24.06.2010 | Unfallschadensregulierung
Bearbeitungsfrist für Versicherer: So viel Zeit muss (nicht) sein
1. Solange und soweit ein Haftpflichtversicherer trotz ordnungsgemäßer Behandlung das Regulierungsbegehren des Anspruchsstellers nicht abschließend beurteilen kann, beruht das Nichtzahlen der Regulierungsleistung auf einem vom Schuldner nicht zu vertretenden Umstand mit der Wirkung, dass kein Verzug eintritt und auch keine Veranlassung zur Klageerhebung besteht. |
2. Dem Haftpflichtversicherer des Ersatzpflichtigen ist regelmäßig - d.h. selbst bei einfachen Sachverhalten - eine Bearbeitungszeit von einigen Wochen einzuräumen. |
(OLG Stuttgart 26.4.10, 3 W 15/10, Abruf-Nr. 101822) |
Sachverhalt und Entscheidungsgründe
Ablauf in chronologischer Reihenfolge: Unfall mit voller Haftung der Gegenseite am 3.11.09; am Folgetag Schreiben des gegnerischen VR (Mitteilung der Schadennummer und Angebot „Reparatur-Service-Paket“), erstes Anwaltsschreiben v. 5.11.09 mit Schilderung des Unfallhergangs, weiteres Schreiben v. 9.11.09 mit Schadensgutachten und Bitte um Vorschuss; weiteres Schreiben v. 16.11.09: Bezifferung des gesamten Fahrzeugschadens (vermutlich unter Rechnungsvorlage) auf 4.801,23 EUR; Zahlungsfrist: 24.11.09. Mit Schreiben v. 19.11.09 Vorlage der Mietwagenrechnung unter Wiederholung der Fristsetzung (24.11.). Ergebnisloser Fristablauf; Klageschrift v. 3.12.09, Zustellung 10.12.09. Abrechnungsschreiben vom selben Tag und Zahlung am 15.12.09. Insoweit übereinstimmende Erledigungsklärungen und Anerkenntnis der Bekl. im Übrigen. Kostenentscheidung im Schlussurteil des LG mit voller Kostenbelastung des Kl.

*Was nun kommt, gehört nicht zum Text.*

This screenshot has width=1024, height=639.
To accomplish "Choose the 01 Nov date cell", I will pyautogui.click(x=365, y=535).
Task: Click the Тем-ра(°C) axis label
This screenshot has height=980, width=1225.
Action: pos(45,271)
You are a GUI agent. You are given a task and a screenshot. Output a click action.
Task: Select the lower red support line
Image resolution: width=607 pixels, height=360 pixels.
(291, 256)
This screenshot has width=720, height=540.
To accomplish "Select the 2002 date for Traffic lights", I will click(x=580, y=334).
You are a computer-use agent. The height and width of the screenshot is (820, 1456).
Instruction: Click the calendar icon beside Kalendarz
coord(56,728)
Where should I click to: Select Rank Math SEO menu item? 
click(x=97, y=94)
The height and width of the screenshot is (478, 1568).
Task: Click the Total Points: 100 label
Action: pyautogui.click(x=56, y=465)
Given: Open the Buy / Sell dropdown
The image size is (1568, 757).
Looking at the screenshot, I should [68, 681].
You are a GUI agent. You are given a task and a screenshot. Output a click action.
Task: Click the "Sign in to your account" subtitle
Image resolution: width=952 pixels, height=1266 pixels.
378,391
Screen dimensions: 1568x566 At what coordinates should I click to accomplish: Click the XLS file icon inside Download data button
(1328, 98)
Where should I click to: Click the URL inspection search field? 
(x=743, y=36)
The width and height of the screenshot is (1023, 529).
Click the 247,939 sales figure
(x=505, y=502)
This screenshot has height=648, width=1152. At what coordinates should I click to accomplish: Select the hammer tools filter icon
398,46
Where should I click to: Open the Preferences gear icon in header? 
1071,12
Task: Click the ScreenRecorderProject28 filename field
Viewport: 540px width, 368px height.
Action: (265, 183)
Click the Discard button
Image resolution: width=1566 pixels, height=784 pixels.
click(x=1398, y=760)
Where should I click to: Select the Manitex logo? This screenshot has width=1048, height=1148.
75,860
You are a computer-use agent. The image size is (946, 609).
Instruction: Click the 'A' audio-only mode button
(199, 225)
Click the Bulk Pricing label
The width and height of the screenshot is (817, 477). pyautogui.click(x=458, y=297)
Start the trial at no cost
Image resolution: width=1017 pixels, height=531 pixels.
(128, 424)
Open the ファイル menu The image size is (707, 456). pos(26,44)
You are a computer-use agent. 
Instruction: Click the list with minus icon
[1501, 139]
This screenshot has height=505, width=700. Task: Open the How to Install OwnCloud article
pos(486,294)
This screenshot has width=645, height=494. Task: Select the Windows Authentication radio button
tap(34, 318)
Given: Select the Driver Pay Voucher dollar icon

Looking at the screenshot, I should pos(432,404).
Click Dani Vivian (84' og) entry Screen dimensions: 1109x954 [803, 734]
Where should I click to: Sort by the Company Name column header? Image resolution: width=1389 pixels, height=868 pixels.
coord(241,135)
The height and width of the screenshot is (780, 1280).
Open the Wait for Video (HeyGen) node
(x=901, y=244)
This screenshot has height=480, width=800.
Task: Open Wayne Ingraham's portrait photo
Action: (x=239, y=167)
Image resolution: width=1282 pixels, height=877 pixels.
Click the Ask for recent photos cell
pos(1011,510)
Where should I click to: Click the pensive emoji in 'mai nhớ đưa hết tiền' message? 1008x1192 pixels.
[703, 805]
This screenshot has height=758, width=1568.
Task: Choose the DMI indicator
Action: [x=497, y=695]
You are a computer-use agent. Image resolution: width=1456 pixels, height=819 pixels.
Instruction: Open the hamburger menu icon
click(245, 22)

Die sofortige Beschwerde weist das OLG als unbegründet zurück. Nach dem Rechtsgedanken des § 93 ZPO habe der Kl. die gesamten Verfahrenskosten zu tragen. Die Bekl. hätten keine Veranlassung zur Klage gegeben. Auch hinsichtlich der Höhe des geltend gemachten Schadenersatzes sei einem KH-VR eine Prüfungsfrist von mind. vier Wochen ab konkreter Schadensbezifferung einzuräumen. Diese Zeitspanne abzuwarten, sei dem Anspruchsteller schon deshalb zuzumuten, weil Werkstätten i.d.R. nicht auf sofortiger Bezahlung bestünden, wenn die Reparatur über eine Versicherung abgerechnet werde. Abschließend weist das OLG darauf hin, dass der Geschädigte die Prüfungs- und Bearbeitungsfrist nicht dadurch abkürzen könne, dass die verschiedenen Schadenspositionen sukzessive geltend gemacht oder möglichst frühzeitig Vorschusszahlungen angefordert werden. Ein solches Vorgehen verursache nur unnötigen Aufwand.
Praxishinweis
Der Beschluss kann nicht überzeugen. Er beruht auf falschen Vorstellungen und Prämissen, soweit es um die Unzumutbarkeit einer schnelleren Bearbeitung durch den VR und andererseits um die Zumutbarkeit für den Geschädigten geht, auf den Reparaturkostenersatz zu warten. Von einer Reparaturkostenübernahme (RKÜ) ist im Sachverhalt nicht die Rede. Ohne eine solche Sicherheit pflegen Werkstätten den Wagen nur gegen Bezahlung herauszugeben. Auf Kritik muss auch stoßen, dass das OLG sich zum Großteil auf überholte und/oder unpassende Judikatur stützt, andererseits das wichtige Urteil des OLG Saarbrücken v. 27.2.07, Abruf-Nr. 071060, unberücksichtigt lässt.